The Huskies, ranked third in the Associated Press poll released Sunday, have won eight in a row by 10 points or fewer, the longest streak in the AP poll era that dates to 1936.
Welcome, America, to University of Wallenda football.
The climax moment Saturday came late in the fourth quarter (and really, when else? This team is all about hours of foreplay). Tied at 21 but facing a fourth-and-1 crisis at their own 29-yard line with 1:11 remaining, the Huskies didn’t want to punt the ball back to the Cougars for a shot at the upset win. But they didn’t trust their straight-ahead rush game, nor the dwindling passing accuracy of star QB Michael Penix.
So DeBoer dialed up a play practiced all week but kept in a box marked, “Open Only if Needed to Cross a High Wire Moments Ahead of a Typhoon.”
Penix faked a handoff to RB Dillon Johnson. Sweeping in from Penix’s right on a reverse was Rome Odunze, who is in the conversation this season for the college nation’s best receiver, and likely is the best in UW history. Five yards behind the line of scrimmage, Odunze accepted the ball in a teensy flip-toss from Penix, whose body screened WSU defenders straining for a view of the unfolding mystery.
Suckered by the fake to Johnson, the Cougars had no one to defend Odunze’s direction.
Explained Penix afterward, “There was just a lot of (unpopulated) grass out there.”
Odunze picked up the needed yard plus 22 more, to the WSU 48-yard line. That was the critical play to set up Gross’s game-winner at :00, although WSU fans will forever insist that a subsequent moment, a 15-yard penalty on WSU for roughing the passer, was more significant — and unjustified. The Cougars were indeed correct, but when up against a team that buys its fairy dust (look it up on the rare-earth periodic table) by the boxcar, it is best to not give random misfortune a chance to disrupt.

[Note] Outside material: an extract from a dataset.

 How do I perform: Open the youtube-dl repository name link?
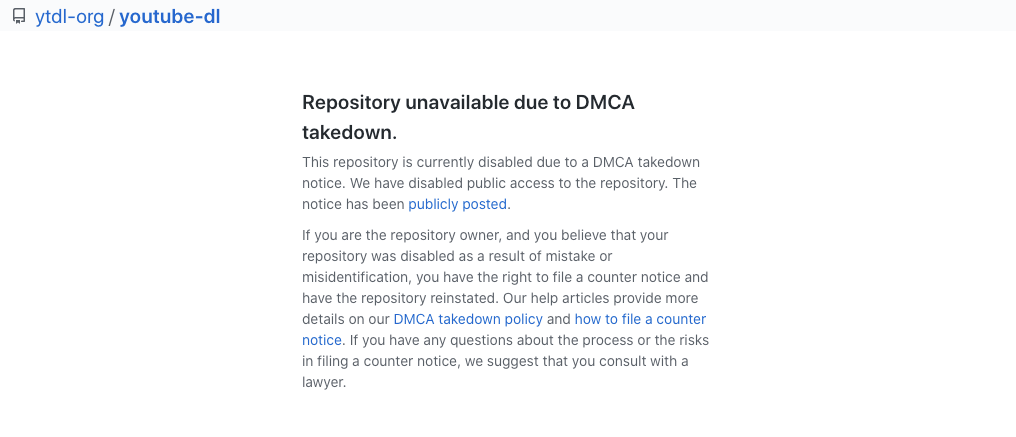(170, 16)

Washington’s 19th consecutive triumph made for the only unbeaten conference season in the Pac-12 era (the Huskies were 11-0 in 1991 when it was the Pac-10). After DeBoer’s surprising rookie-season record of 11-2 in 2022, the 2023 outcome can’t be regarded as a shock. But going back one more year to the 4-8 mark under the fired coach Jimmy Lake, including the first loss to Montana in a century, the word shock is warranted. Some of the mystery would be solved if we were to learn the amount of NIL money sent in the direction of Penix and others. But since big-time college sport is as transparent and awkward as burlap underwear, the purple public is more than blissful in its ignorance about how this magic came about.
Agent K (Tommie Lee Jones) probably didn’t know he was talking about college football’s recent descent into financial madness when he put it so deftly in the Men in Black trilogy: “There’s always an Arquillian battle cruiser, or a Corillian death ray, or an intergalactic plague that is about to wipe out all life on this miserable little planet, and the only way these people can get on with their happy lives is that they do not know about it!”
While ignorance is durable, perfection is almost always fleeting. There is always one more game. And the bookies tell us that the Huskies are nine-point underdogs in the Pac-12 championship game Friday night in Las Vegas against 11-1 Oregon. The Ducks’ lone blemish is the 36-33 loss in a high-intensity slugfest at Husky Stadium Oct. 14. Since then, they have won out in a form much more ferocious than the Huskies. On Friday, they dispatched at home rival Oregon State 31-7, the team that nearly spoiled UW’s season before succumbing, 22-20.
The comparative-scores trope has often proven unreliable as a predictor. Yet fairy dust and a mastery of the high wire are hardly staples of success in college football, either. It is indisputable, however, that perfection is rarely seen, much less sustained. Appreciate the week, sports fans, and hope that DeBoer gets the chance to go naked on the tightrope one more time.